The recommendations are presented in two groups. One set identifies actions that are needed to help communities more effectively protect their beaches and existing oceanfront development by improving access to needed management tools and funds. The second group of actions aim to enable landowners and local, state and federal agencies to adapt to sea-level rise and storms that will result in the need to remove or relocate buildings and infrastructure. These same factors, over time, will result in significant adjustments to land use patterns along the oceanfront to protect public recreational beaches.

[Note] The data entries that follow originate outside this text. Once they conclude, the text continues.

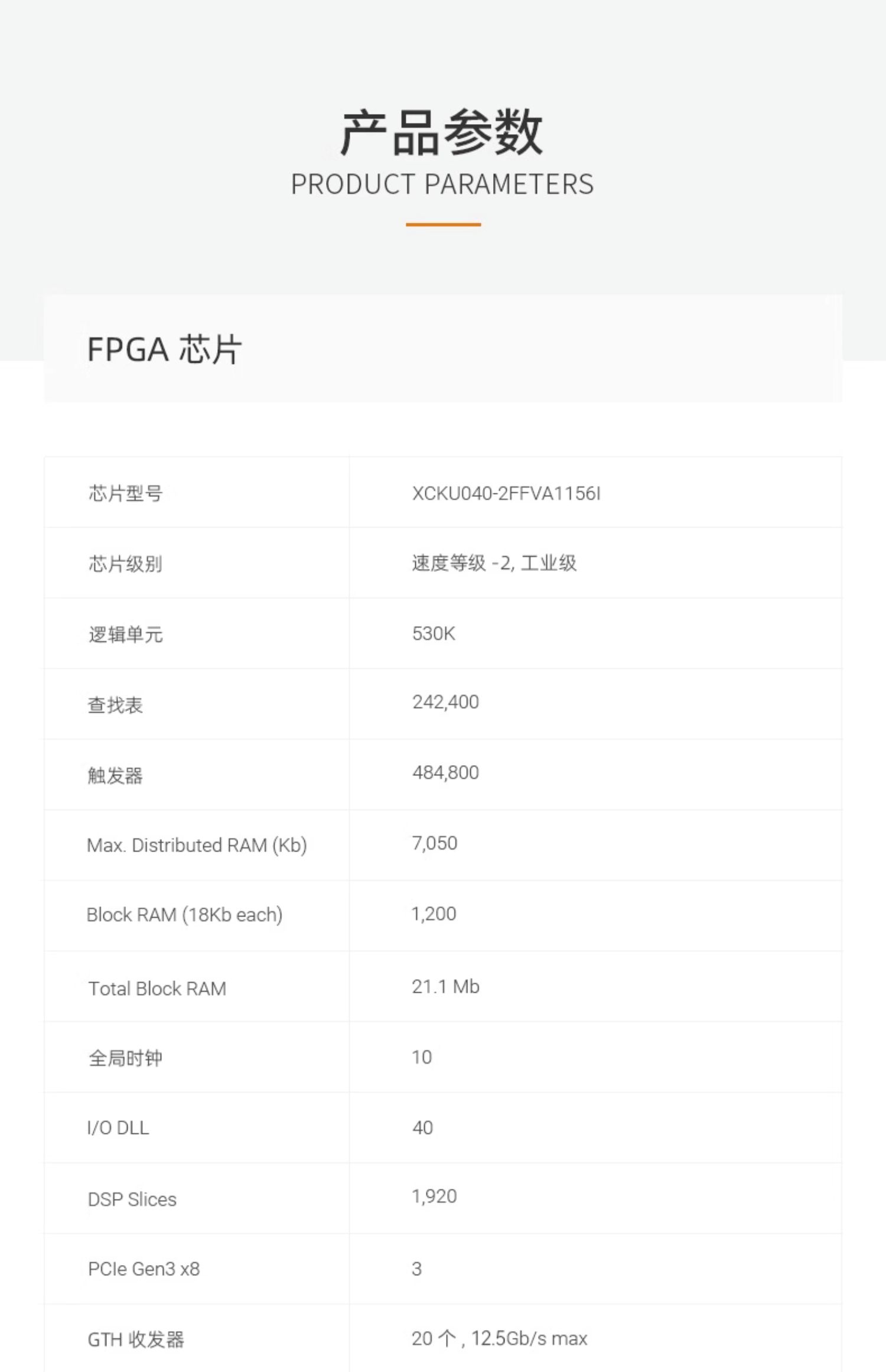Select the Total Block RAM 21.1 Mb value
Image resolution: width=886 pixels, height=1372 pixels.
pos(445,986)
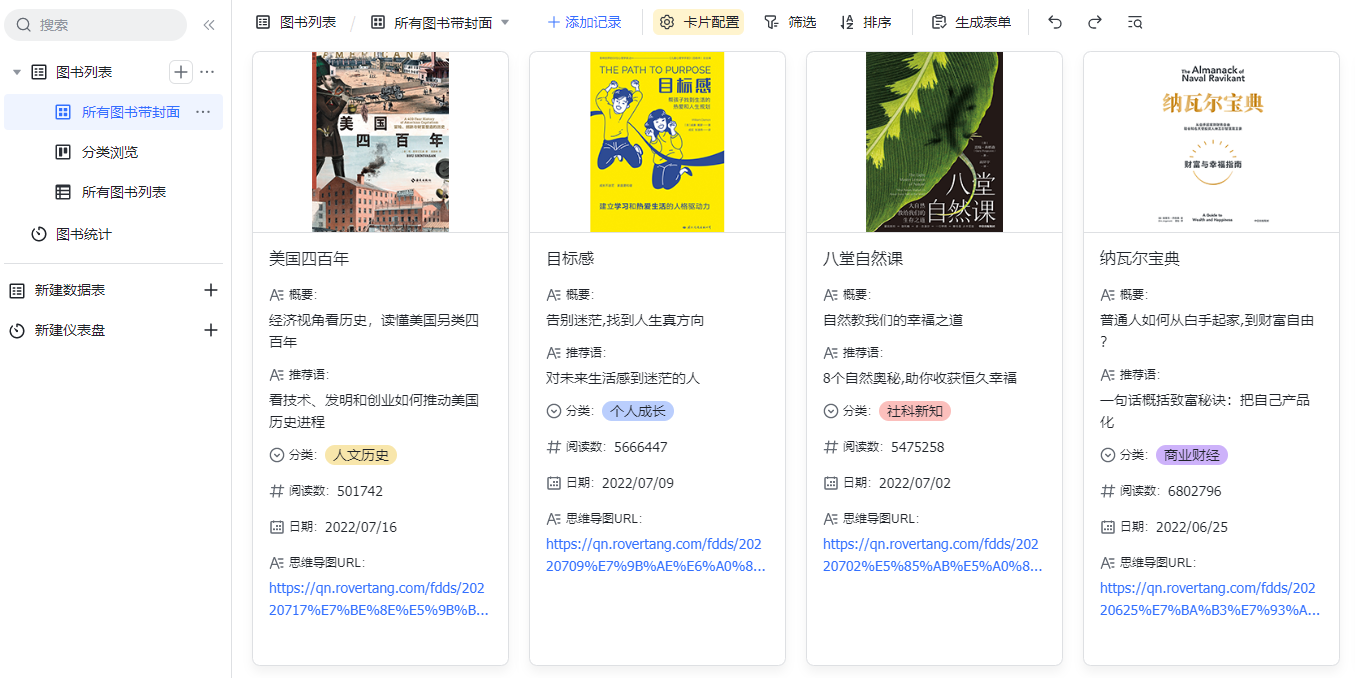Open more options for 所有图书带封面 view
This screenshot has height=678, width=1355.
204,113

It is essential these two sets of recommendations made by summit participants be acted upon quickly and concurrently to provide comprehensive oceanfront management programs that protect the public recreational beach. Summit participants warn that piecemeal application of these ideas will increase the likelihood that management efforts will work at cross-purposes, and undermine the goal of protecting the beach. The management programs resulting from these recommendations must work in concert to address changing beach conditions responding to sea level rise, storms and the daily ebb and flow of the ocean.

Summit participants believe the effective protection of the public recreational beach can only occur by getting out in front of issues and threats, and not waiting until the beaches are in crisis. North Carolina’s beaches are simply too valuable to leave their fate to a reactionary management approach which results in decisions that satisfy no one.

"Adopting a business as usual approach is not an option if future generations are to continue to benefit from North Carolina’s wonderful beaches," said Miller.